How-To and Frequently Asked Questions
BioDB100 is an initiative from the
Asia Pacific Bioinformatics Network (APBioNet),
to build at least 100 interoperable MIABi standard-compliant
This platform of databases will enable participants to
- Save, compress, archive their database at a particular point of time
- Re-instantiate their database at some future point of time, e.g. when
the current database is discontinued
- Allow others to search for their database with keywords
- Allow others to re-instantiate their database on demand
- Create new databases and services with multiple instantiated databases
Announced by the President of APBioNet, Shoba Ranganathan, during
the International Conference on Bioinformatics InCoB 2010 in Tokyo,
this initiative will eventually apply to all papers accepted
for InCoB conferences which have database content or webservices.
Every one bemoans the loss of data, and are frequently frustrated
that the paper they read about points to a database which is
not accessible or has its services discontinued.

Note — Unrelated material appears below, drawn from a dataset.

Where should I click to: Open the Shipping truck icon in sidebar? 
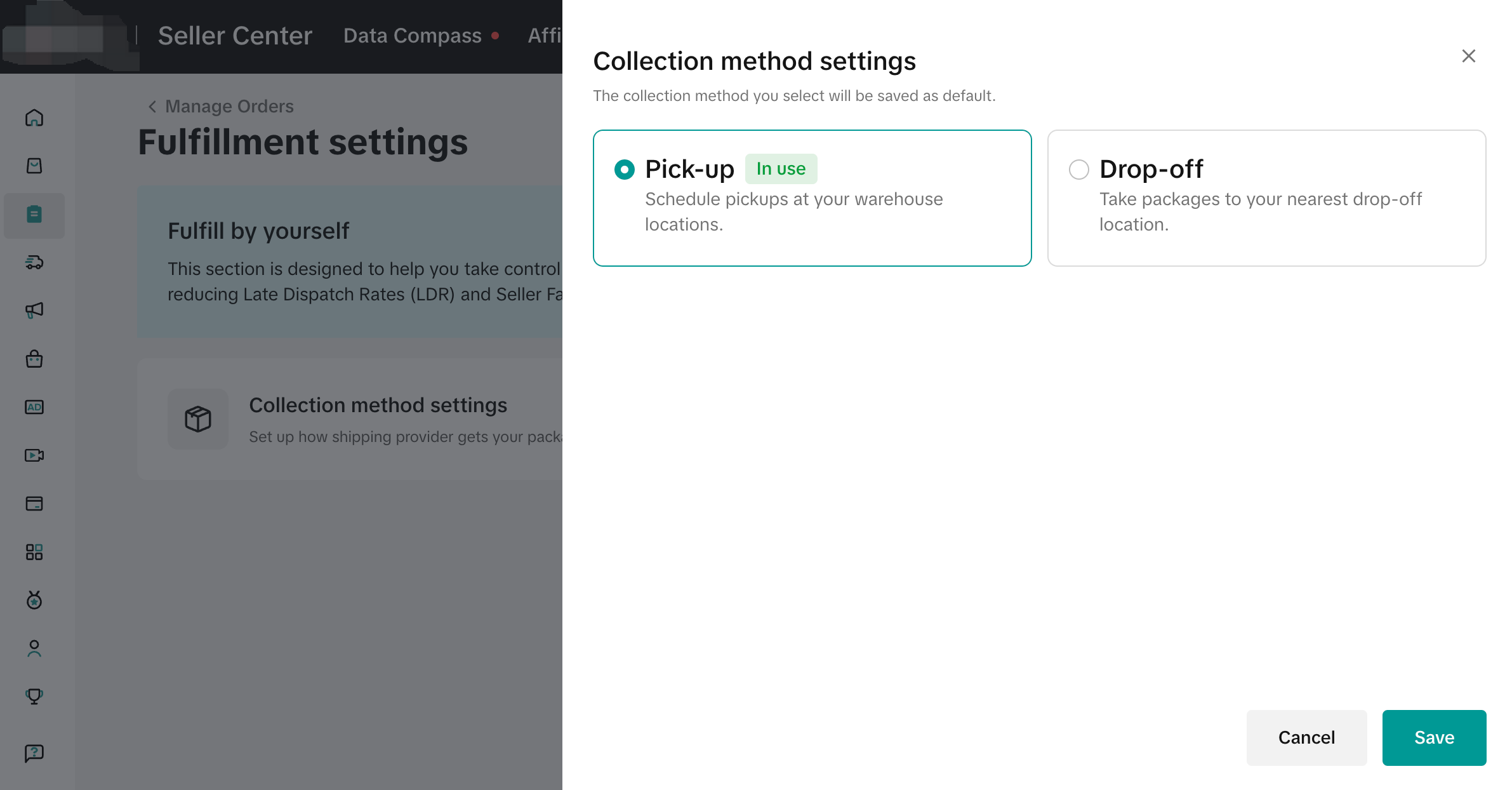point(34,262)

Well, not if
you have saved a version of your database on BioDB100.
Anyone who has created a bioinformatics database or web service can
participate in this project by contributing your database on this
platform and joining the BioDB100 Database Development Team (contact
tinwee --at-- bic.nus.edu.sg).
The benefits of participation are many. If you have published
a paper on a bioinformatics database and are maintaining it
on your own server, how long do you think it will stay running?
Statistically, the odds are stacked against you. Why not make
a snapshot of your database, deposit the entire database and
all its services in a re-instantiable form?

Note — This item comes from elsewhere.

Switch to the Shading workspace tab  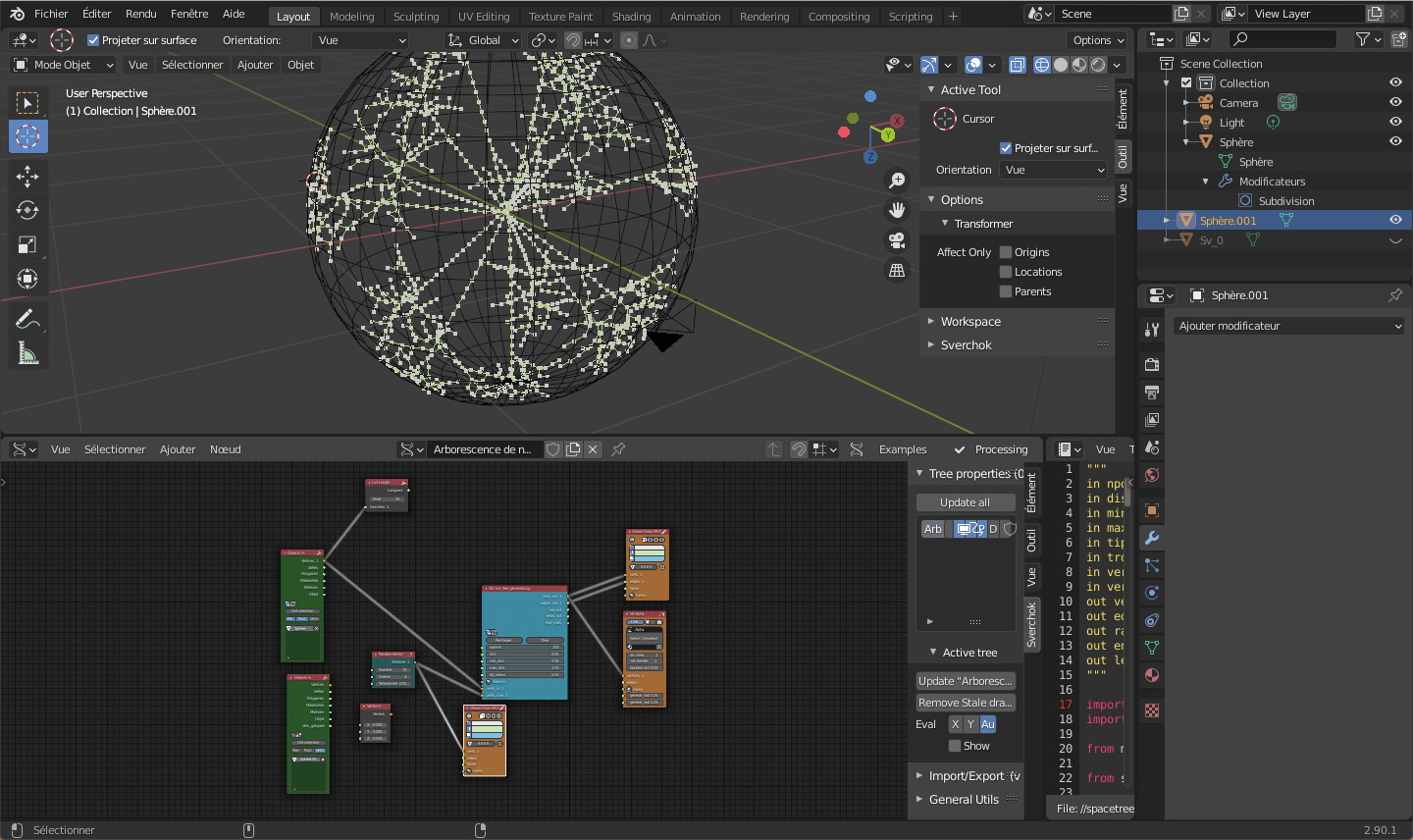click(631, 17)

If your database shuts down, anyone including yourself,
can re-instantiate the original database on BioDB100 platform
within minutes on our BioDB100 cloud.
When fully operational, and if you are member of the Database
Development Team, you can create new databases by accessing
other databases in an interoperable manner and create new
ways of looking at old data, and carry out data mining
and knowledge discovery on this interoperable platform.
First, understand what BioSlax is
It is a bioinformatics-software-packed open downloadable Slax,
a Slackware version which is a live operating system.
The live operating system originated from a LiveCD, which is
an operating system which is volatile, runs in memory and
is not a full installed version of a Linux operating system.
When the power is shutoff or the OS powers down, every
thing you have done on the OS disappears and the original
BioSlax reverts back to its original pristine condition.
However, BioSlax comes with a feature that allows the
current state of the OS to be preserved. Because it
is a live system, the entire run-time OS lives in memory.
All the files and folders are in a filesystem in memory,
which can be saved and compressed into a BioSlax module
using LZMA compression technology. This special BioSlax module,
which is a snapshot of every single new file or every
modification made since the LiveOS was instantiated,
will be saved and compressed into an LZM module
(use the savechanges command). This
LZM module can be inserted into a new LiveOS instance
of BioSlax and activated manually
(using the activate command. All the new files
will overwrite into the existing run time folders, and
the appropriate commands activated to restart whatever
services e.g. apache server, which rely on the new
If you wish to activate it at boot time, all you have
to do is to simply copy the LZM module file into a specific folder
of the bootable image, the /bioslax/modules folder. When
the LiveOS boots up, it goes into the /bioslax/modules folder
and based on alphabetic order, takes each LZM file in the
modules folder and activates them sequentially. The
last LZM file of course, will clobber (overwrite) every other
previous copy of a file, so please be careful.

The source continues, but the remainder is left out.